Кристина Эш ужинала в одиночестве тушеной капустой, не отрывая взгляда от экрана телевизора. Она сидела на диване, на коленях стоял поднос, под спину была подложена большая удобная подушка. В доме было тихо, даже звук телевизора был приглушен, и герои сериала разговаривали как-то неестественно тихо, словно им была понятна глубокая печаль, накрывшая с головой пятидесятилетнюю фрау Эш и не позволявшая даже им нарушать тишину впавших в анабиоз чистых и словно омертвевших комнат. Еще недавно, как казалось Кристине, в доме было пусть и не так чисто, повсюду были разбросаны какие-то вещи, расчески, колготки, звучала музыка, пахло духами и теплым тестом, но это была сама жизнь. Матильда, тридцатилетняя дочь Кристины Эш, веселая и не совсем серьезная молодая женщина, любившая жизнь во всех ее проявлениях, исчезла бесследно ровно год тому назад. Вышла из дома, как говорится, и не вернулась. Йохан, младший брат Матильды, был уверен, что сестры уже нет в живых. «Пойми, – говорил он мягко матери, пытавшейся убедить сына в том, что его сестра жива, просто попала в сложную ситуацию, – пойми, если бы Мати была жива, разве она не позвонила бы тебе, как ты думаешь? Или она забыла, как пользуются телефонами? К тому же все ее теплые вещи на месте, да и чемодан тоже… Она хоть и была рассеянной и несобранной, сама знаешь, какой была наша Мати, но не до такой же степени, чтобы смыться из дома, не прихватив с собой ни одной вещички. А вещи у нее все хорошие, дорогие, не думаю, что она оставила бы их просто так, не подумав о том, что они могут ей пригодиться». Когда Йохан так говорил, Кристина просто сходила с ума от отчаяния: она больше всего хотела бы, чтобы сын разделил ее надежду на возвращение Матильды, ей так нужна была его поддержка. Но Йохан был человеком, твердо стоящим на ногах, и не верил в то, что Матильда воскреснет. Да, он именно так и говорил: «Не воскреснет». Словно она была уже мертва…
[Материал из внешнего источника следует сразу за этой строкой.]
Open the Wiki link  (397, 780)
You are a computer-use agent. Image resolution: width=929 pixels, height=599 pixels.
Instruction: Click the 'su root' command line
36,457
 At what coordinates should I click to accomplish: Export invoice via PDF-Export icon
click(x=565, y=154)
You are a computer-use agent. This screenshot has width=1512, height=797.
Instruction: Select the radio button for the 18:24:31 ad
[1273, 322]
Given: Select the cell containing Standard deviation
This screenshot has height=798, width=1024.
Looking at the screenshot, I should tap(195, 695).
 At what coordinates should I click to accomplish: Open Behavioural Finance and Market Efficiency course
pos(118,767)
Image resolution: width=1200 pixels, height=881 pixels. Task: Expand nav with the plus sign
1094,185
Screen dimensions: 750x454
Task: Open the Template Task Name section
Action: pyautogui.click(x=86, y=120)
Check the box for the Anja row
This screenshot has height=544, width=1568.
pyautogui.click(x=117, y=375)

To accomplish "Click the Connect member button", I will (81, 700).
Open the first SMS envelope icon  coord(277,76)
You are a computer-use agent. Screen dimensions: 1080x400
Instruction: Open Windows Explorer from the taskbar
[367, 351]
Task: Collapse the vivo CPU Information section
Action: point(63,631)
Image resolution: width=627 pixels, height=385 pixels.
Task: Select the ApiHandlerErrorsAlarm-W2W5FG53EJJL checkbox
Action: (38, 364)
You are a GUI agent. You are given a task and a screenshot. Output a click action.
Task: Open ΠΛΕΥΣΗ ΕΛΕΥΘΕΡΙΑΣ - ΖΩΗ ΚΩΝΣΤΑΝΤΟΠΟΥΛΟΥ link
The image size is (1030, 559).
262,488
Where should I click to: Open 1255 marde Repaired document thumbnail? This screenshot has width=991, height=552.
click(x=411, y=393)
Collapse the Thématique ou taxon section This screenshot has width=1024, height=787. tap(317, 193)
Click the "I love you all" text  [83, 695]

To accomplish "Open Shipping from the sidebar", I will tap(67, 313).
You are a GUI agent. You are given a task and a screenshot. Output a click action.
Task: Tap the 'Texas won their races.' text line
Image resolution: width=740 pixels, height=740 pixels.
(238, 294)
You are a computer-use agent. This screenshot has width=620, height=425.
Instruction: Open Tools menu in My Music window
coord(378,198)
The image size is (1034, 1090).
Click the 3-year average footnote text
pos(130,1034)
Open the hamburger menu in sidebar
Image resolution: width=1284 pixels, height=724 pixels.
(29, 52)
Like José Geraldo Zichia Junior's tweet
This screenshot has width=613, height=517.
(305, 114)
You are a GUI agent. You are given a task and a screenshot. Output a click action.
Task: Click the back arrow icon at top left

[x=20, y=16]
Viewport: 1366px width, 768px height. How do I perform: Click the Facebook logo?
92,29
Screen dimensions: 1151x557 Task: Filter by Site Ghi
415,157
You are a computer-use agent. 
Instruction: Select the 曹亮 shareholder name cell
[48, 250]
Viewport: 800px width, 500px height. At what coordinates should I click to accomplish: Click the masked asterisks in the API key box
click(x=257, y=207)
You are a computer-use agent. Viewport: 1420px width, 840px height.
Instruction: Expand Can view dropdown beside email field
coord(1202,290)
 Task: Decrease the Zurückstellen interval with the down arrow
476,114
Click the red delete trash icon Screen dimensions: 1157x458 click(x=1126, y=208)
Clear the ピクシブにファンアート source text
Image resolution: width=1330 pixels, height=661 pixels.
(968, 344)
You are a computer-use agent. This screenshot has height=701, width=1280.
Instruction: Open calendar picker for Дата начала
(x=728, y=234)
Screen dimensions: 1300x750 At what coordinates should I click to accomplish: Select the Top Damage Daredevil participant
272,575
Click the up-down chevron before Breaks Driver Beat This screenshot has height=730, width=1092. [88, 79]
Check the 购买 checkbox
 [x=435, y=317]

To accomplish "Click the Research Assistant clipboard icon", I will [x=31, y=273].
В капусте попадались кусочки колбасы, и Кристина тщательно их прожевывала. Мати любила ее капусту, как вообще любила все, что мать готовила. Да и сама Матильда была прекрасным кулинаром, а уж печь умела так, как никто другой во всем Раушенбурге. Вот только применения своим способностям так и не нашла, не сумела выйти замуж, родить детей – жила себе как бабочка, порхала из одной мужской постели в другую, брала от жизни все, что только попадалось под руку, радовалась, как умела. А уж какая неприхотливая была Мати – все мужчины ей нравились, в каждом она умела разглядеть что-то хорошее. Даже в пьянице Петере Геллере она нашла бездну доброты, простодушия, щедрости. Чуть замуж за него не вышла. Может, и вышла бы, не угоди Петер под колеса грузовика.
Солнце село, окна загорелись теплым оранжевым светом, мягкие продолговатые тени деревьев легли на стены. Послышался звук отпираемой двери – пришел Йохан. Кристина вздохнула, поставила поднос на столик, встала, пошевелила плечами, чтобы выпрямить спину, покрутила головой, пригладила волосы ладонями. Вздохнула и пошла навстречу сыну.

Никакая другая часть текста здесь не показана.